China's "Jasmine incident" suggests new paradigms in the game of cat-and-mouse between China's security organs and dissidents.

The government's anxiety over events in the Arab world and NorthAfrica was on full display on February 20 as hundreds of police were dispatched to Beijing's Wangfujing central shopping street and other sites around China to counter a "Jasmine" demonstration promoted by the overseas Chinese dissident website boxun.com.

Known dissidents were reportedly detained and, in some cases, brutalized. Boxun was subjected to a distributed denial of service

(DDoS) attack and the security services anxiously blocked keywords related to "Jasmine".

The event itself was a bizarre one-off that many dissidents chose not to attend, and yielded more onlookers and journalists than demonstrators.

In an interesting way, the Chinese government's overreaction - rather than the actions of the demonstrators - turns out to be the story.
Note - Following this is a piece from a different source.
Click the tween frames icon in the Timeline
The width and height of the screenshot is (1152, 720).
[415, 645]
China Digital Times posted the account of one blogger in Beijing, Jason Ng:
I was shocked by how influential the event was; I was pleased to see the Chinese authorities become the proverbial ants in the hot wok.
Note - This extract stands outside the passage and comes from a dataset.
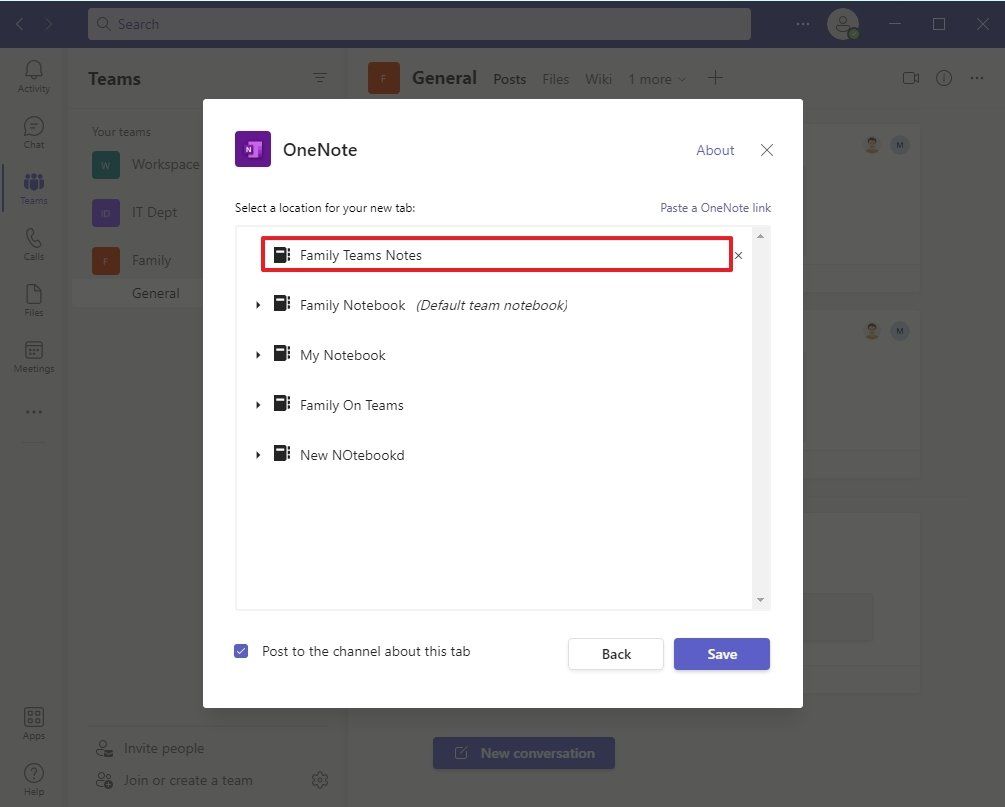Open the Paste a OneNote link option

click(715, 207)
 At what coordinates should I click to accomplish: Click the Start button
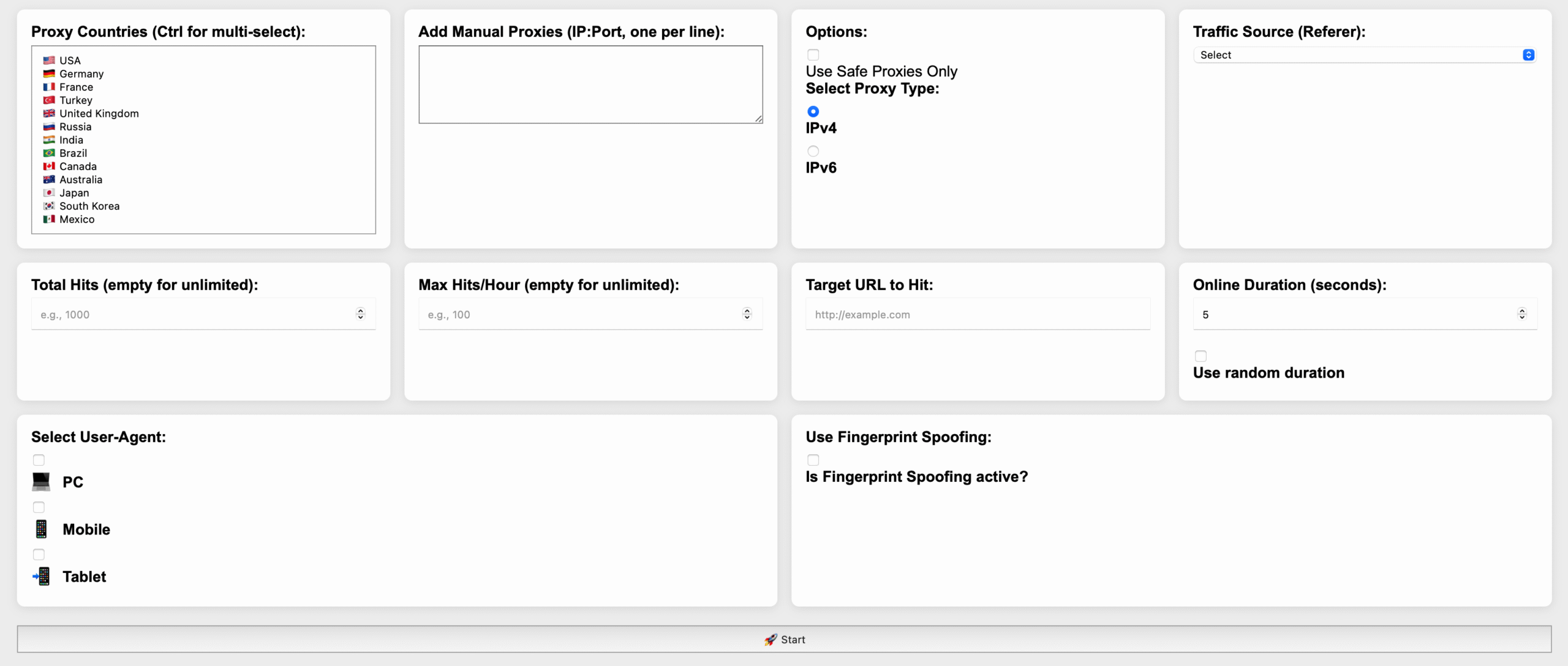coord(784,639)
To be honest, when Shudong posted the call to protest, I felt absolutely certain that it was a joke. Even now I still feel like it was a joke. Not only do I feel this way, but a lot of people also feel this way.

If the government hadn't had such a big reaction, I believe that not so many people would have participated in the Jasmine revolution.

Unfortunately, for those who have guilty consciences, at a certain point, demons can be heard in the sound of the midnight wind. [1]
With its ceaseless calls for "stability", China's government has backed itself into a Confucian corner.

"Instability" - a multipolar society fueled by access to the Internet - is becoming a fact of life, the new default setting. The intrusiveness of the "Great Firewall" and the security apparatus attempting to impose stability are threatening to become more prominent irritants than the dissent they are meant to stifle.

Unless the Chinese government has enough resources to send police to every street corner, a goon to every dissident's household, and a fifty-center to every online forum whenever an impish website announces a demonstration, it is going to have to develop new tools to manage China's political life.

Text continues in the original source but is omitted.